- The problem -
Starting at the line in the records that contains "This screenshot has height=1080, width=1920. What" and ending after the line that contains "center [848, 779].", convert those lines into a numbered list, skipping any blank lines.

_ _ _ _

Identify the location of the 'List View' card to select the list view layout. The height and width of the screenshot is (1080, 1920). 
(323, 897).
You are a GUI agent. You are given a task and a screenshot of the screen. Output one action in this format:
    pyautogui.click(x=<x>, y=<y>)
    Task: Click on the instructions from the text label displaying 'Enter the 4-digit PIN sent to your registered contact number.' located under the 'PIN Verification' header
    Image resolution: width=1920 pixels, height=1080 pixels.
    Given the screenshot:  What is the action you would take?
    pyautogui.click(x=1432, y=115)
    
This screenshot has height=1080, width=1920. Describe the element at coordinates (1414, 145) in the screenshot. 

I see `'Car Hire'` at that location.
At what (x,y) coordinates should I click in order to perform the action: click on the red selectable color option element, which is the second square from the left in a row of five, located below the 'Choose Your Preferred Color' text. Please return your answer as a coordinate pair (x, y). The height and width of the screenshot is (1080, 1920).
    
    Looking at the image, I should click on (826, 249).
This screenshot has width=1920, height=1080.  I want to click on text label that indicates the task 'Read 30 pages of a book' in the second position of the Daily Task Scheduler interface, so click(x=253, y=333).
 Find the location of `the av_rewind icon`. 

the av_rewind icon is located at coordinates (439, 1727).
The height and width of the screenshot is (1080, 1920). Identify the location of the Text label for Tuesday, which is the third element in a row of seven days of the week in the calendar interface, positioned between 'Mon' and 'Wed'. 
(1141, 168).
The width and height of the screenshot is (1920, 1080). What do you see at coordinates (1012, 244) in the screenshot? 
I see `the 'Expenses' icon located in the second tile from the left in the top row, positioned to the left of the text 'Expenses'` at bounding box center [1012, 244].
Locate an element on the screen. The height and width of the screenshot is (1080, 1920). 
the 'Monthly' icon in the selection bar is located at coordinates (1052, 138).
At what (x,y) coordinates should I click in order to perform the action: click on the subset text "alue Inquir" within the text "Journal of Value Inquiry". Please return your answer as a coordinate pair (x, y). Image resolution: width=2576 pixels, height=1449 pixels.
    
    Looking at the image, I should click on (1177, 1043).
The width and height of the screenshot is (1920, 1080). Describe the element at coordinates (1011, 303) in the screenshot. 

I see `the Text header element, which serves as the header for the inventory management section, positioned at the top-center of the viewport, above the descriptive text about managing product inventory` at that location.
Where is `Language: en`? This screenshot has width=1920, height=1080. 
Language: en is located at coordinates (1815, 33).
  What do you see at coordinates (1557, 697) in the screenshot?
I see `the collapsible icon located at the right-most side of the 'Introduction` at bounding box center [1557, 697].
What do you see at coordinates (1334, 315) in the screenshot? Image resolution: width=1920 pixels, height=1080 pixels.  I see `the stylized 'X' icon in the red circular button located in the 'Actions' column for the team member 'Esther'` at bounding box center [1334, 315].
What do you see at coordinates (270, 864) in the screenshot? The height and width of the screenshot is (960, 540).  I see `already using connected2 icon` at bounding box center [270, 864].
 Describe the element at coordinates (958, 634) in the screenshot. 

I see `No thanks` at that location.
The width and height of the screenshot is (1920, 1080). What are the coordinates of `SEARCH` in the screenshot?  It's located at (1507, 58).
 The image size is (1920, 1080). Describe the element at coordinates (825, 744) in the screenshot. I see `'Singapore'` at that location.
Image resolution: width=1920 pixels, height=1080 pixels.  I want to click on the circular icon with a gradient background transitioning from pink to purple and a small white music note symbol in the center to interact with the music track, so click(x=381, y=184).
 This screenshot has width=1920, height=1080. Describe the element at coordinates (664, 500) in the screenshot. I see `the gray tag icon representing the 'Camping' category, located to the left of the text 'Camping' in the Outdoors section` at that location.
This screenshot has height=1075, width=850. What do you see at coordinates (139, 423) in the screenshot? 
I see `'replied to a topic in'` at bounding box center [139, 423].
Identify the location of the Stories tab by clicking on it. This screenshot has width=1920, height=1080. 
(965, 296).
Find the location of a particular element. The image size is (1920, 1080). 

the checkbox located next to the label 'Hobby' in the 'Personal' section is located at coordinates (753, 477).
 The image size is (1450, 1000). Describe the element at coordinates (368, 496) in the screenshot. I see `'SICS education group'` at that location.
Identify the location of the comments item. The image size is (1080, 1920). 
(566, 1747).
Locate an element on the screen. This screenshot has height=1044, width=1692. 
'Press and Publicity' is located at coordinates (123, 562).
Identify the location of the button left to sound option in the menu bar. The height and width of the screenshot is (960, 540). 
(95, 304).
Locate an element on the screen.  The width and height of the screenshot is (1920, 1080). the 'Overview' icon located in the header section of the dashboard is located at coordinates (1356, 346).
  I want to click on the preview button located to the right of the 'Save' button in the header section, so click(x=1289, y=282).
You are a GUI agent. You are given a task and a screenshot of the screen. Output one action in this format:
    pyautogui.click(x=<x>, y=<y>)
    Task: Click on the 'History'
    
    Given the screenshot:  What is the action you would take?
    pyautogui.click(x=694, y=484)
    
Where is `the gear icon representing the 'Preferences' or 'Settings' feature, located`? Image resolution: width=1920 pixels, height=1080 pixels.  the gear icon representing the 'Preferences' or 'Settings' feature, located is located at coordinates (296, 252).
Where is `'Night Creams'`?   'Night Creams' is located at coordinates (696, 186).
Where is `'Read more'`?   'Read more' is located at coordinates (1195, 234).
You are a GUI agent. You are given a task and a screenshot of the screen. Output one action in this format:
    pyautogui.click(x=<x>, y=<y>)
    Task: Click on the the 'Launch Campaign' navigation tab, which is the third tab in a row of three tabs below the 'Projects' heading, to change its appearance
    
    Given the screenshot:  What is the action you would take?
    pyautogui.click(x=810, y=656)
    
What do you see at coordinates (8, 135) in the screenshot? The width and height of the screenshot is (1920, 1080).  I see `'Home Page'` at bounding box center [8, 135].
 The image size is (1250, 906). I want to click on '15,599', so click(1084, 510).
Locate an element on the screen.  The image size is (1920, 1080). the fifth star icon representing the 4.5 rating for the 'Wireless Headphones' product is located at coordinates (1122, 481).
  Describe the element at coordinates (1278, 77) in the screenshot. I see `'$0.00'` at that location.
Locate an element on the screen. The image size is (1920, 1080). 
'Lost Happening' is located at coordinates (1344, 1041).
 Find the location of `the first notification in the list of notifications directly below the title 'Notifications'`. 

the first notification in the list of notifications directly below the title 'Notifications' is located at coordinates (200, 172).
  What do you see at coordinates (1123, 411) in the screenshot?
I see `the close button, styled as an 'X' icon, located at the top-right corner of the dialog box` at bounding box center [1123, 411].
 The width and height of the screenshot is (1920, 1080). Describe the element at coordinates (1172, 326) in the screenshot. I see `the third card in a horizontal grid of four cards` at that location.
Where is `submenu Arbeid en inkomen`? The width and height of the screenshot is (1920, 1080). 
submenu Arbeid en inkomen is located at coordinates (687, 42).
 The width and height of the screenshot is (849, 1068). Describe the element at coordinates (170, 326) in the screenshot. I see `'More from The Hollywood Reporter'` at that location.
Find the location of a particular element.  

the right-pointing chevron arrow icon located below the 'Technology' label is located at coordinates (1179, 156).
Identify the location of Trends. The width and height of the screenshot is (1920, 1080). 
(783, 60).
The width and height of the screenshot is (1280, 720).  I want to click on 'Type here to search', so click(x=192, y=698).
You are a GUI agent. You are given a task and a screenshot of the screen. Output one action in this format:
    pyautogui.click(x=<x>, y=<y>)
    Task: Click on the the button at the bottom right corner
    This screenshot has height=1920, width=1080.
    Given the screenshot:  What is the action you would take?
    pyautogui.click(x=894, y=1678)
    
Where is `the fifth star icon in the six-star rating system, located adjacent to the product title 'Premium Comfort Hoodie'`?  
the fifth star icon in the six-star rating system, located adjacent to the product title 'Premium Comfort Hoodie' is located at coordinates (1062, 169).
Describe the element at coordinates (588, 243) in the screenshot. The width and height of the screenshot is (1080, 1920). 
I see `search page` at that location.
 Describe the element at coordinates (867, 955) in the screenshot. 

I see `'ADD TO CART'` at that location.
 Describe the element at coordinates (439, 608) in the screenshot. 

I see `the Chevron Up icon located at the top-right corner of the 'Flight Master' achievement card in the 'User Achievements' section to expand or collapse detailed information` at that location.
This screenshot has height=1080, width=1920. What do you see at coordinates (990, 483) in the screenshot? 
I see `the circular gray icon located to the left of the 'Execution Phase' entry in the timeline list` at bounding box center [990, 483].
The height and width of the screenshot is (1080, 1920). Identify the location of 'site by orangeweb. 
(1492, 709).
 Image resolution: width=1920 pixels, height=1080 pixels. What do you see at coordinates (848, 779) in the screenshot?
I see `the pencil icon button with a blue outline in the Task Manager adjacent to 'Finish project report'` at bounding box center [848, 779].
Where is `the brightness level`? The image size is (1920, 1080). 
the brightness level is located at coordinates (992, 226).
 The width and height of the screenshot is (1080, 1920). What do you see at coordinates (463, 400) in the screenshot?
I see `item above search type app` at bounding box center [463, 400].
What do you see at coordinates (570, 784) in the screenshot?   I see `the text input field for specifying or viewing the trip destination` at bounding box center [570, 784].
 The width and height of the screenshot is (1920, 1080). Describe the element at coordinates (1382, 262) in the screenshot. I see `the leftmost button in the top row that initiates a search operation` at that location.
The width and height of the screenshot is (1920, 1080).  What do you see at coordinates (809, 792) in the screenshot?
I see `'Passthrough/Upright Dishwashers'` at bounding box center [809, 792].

_ _ _ _

- Complete output -
1. This screenshot has height=1080, width=1920. What do you see at coordinates (990, 483) in the screenshot? 
2. I see `the circular gray icon located to the left of the 'Execution Phase' entry in the timeline list` at bounding box center [990, 483].
3. The height and width of the screenshot is (1080, 1920). Identify the location of 'site by orangeweb. 
4. (1492, 709).
5.  Image resolution: width=1920 pixels, height=1080 pixels. What do you see at coordinates (848, 779) in the screenshot?
6. I see `the pencil icon button with a blue outline in the Task Manager adjacent to 'Finish project report'` at bounding box center [848, 779].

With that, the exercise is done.